Pedágio no Paraná: Desconfiança sem fim
Apesar dos avanços prometidos com os novos contratos de concessão rodoviária no Paraná, a audiência pública realizada na Assembleia Legislativa nesta terça-feira (23) revelou que a confiança entre governo, concessionárias e sociedade continua abalada. O evento, organizado pelo deputado Luiz Claudio Romanelli (PSD), reuniu parlamentares, representantes da ANTT, entidades civis e gestores das empresas Via Araucária e EPR Litoral Pioneiro — responsáveis pelos lotes 1 e 2 — para debater fiscalização, transparência e cumprimento de prazos.
Transparência: promessa ou realidade?
A criação do Observatório dos Pedágios, lançado pela Fiep em junho, foi apresentada como uma ferramenta inovadora para permitir que qualquer cidadão acompanhe os contratos e obras. A plataforma utiliza inteligência artificial para destrinchar mais de 2.500 páginas de contratos, detalhando obras como viadutos, duplicações e passarelas, com prazos e localização.
Mas como destacou o superintendente da Fiep, João Arthur Mohr, “o grande problema é que o histórico passado deixou uma ferida muito grande no paranaense. Os valores eram cobrados e as obras não saíam.” A lembrança dos contratos entre 1996 e 2021 ainda paira como sombra sobre os novos acordos.
Lucros antes das entregas
Um dos pontos mais polêmicos foi a distribuição de lucros pelas concessionárias já no primeiro ano de operação. A EPR, por exemplo, distribuiu R$ 82 milhões em dividendos, contrariando a previsão contratual de que isso só ocorreria a partir do oitavo ano. Além disso, houve revisão contratual que postergou a aplicação de cláusulas que obrigam a devolução de parte do lucro excedente em caso de tráfego acima do previsto.
Tarifas elevadas e obras adiadas
O deputado Homero Marchese alertou para tarifas até 20% superiores às dos contratos anteriores, especialmente no lote 5, que cobre a região Oeste. “De Cascavel a Maringá, em três praças seguidas, o usuário pode pagar R$ 72. O eixo comercial vai pagar 26% a mais. Isso é inaceitável.”
A lembrança dos contratos entre 1996 e 2021 ainda paira como sombra sobre os novos acordos.

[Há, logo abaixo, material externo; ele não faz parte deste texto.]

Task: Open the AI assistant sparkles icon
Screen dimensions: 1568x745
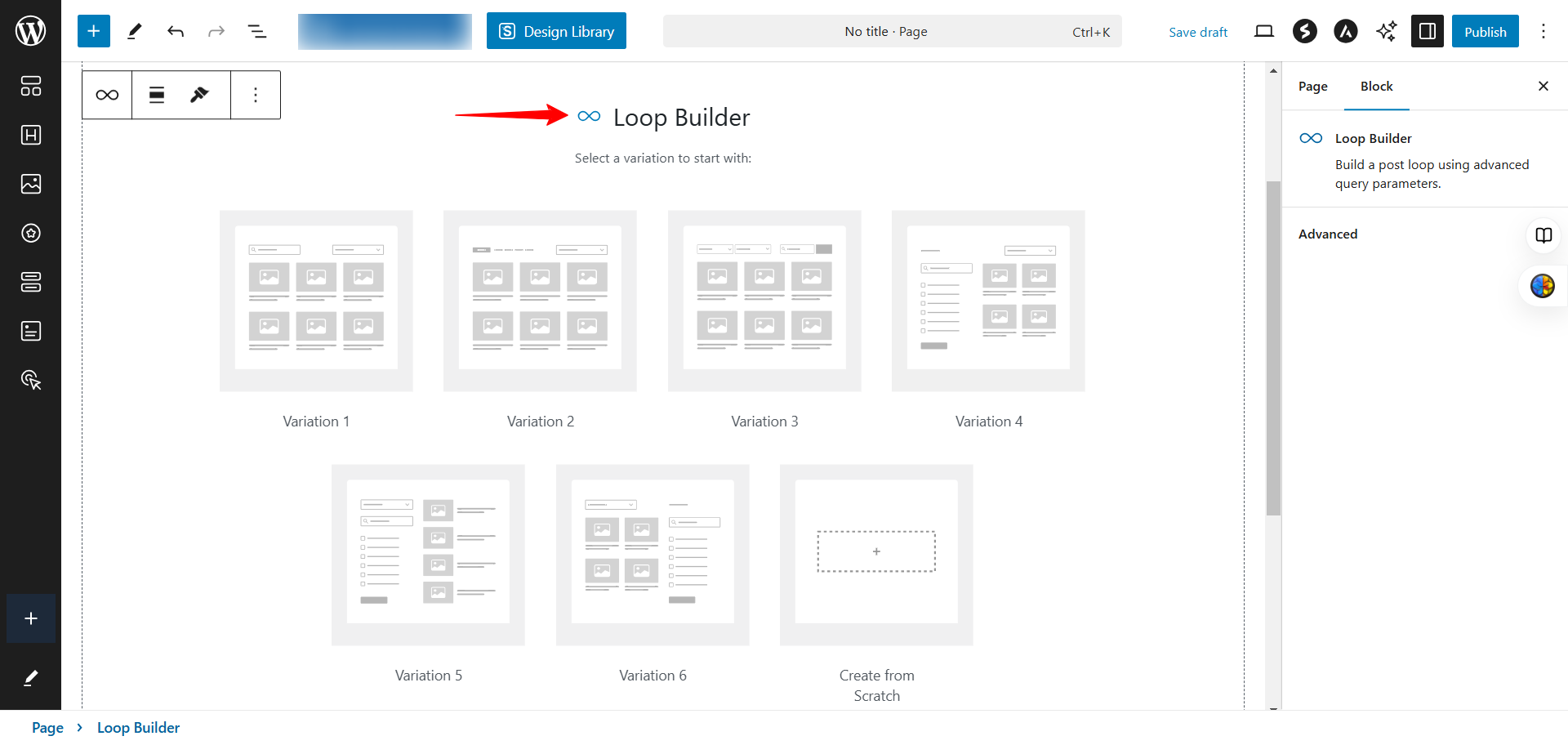Action: [1386, 31]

Outros parlamentares, como Cristina Silvestri (PP), cobraram a antecipação de obras em trechos críticos, como a BR-277 na Serra da Esperança, cuja entrega está prevista apenas para 2030. Já Evandro Araújo (PSD) criticou as filas em praças de pedágio e a falta de isenção para moradores locais.
Investimentos e promessas
As concessionárias Via Araucária e EPR Litoral Pioneiro afirmam ter investido mais de R$ 600 milhões nos primeiros 18 meses. Foram citadas duplicações na PR-418 e PR-423, além de obras nas BR-276 e BR-277. A EPR também obteve licenças ambientais para duplicar 50 km entre Jacarezinho e Santo Antônio da Platina.

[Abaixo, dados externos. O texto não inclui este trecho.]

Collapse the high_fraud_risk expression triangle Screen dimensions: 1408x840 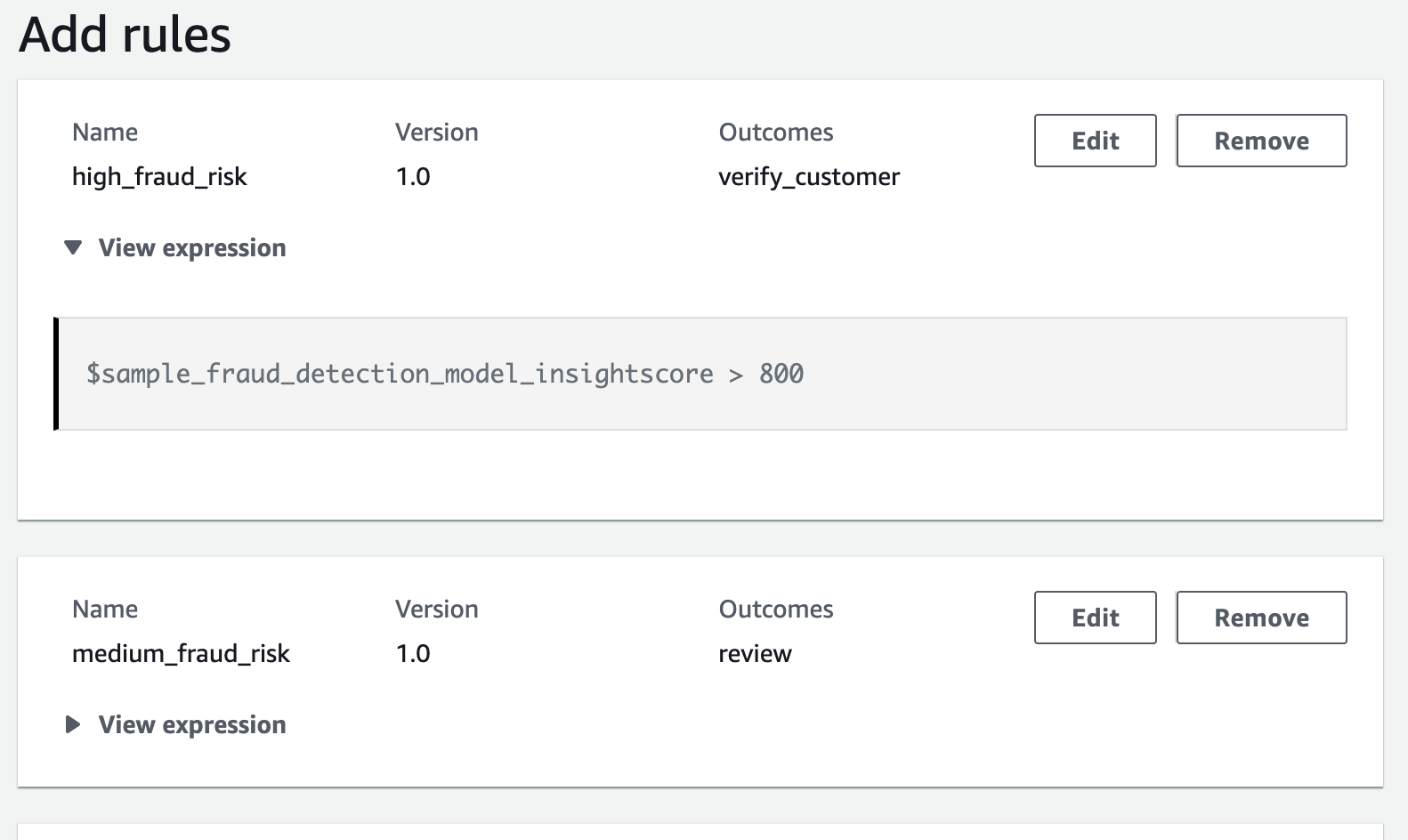coord(73,247)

Fiscalização ainda em construção
A ANTT prometeu reforçar a fiscalização com a contratação de um verificador independente, ainda em fase de seleção. A chefe do Escritório Regional de Fiscalização, Marisa Tiefensee, garantiu que relatórios mensais estão sendo enviados, mas reconheceu que os contratos ainda passam por ajustes.

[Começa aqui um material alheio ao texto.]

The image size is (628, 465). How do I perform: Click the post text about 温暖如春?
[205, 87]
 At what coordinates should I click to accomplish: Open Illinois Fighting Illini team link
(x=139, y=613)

Mesmo com ferramentas modernas e promessas de fiscalização, o sentimento que ecoa entre os paranaenses é de cautela. A desconfiança não se dissipa com discursos — ela exige obras entregues, tarifas justas e fiscalização efetiva. O título desta matéria resume bem o cenário atual: Pedágio no Paraná: desconfiança sem fim.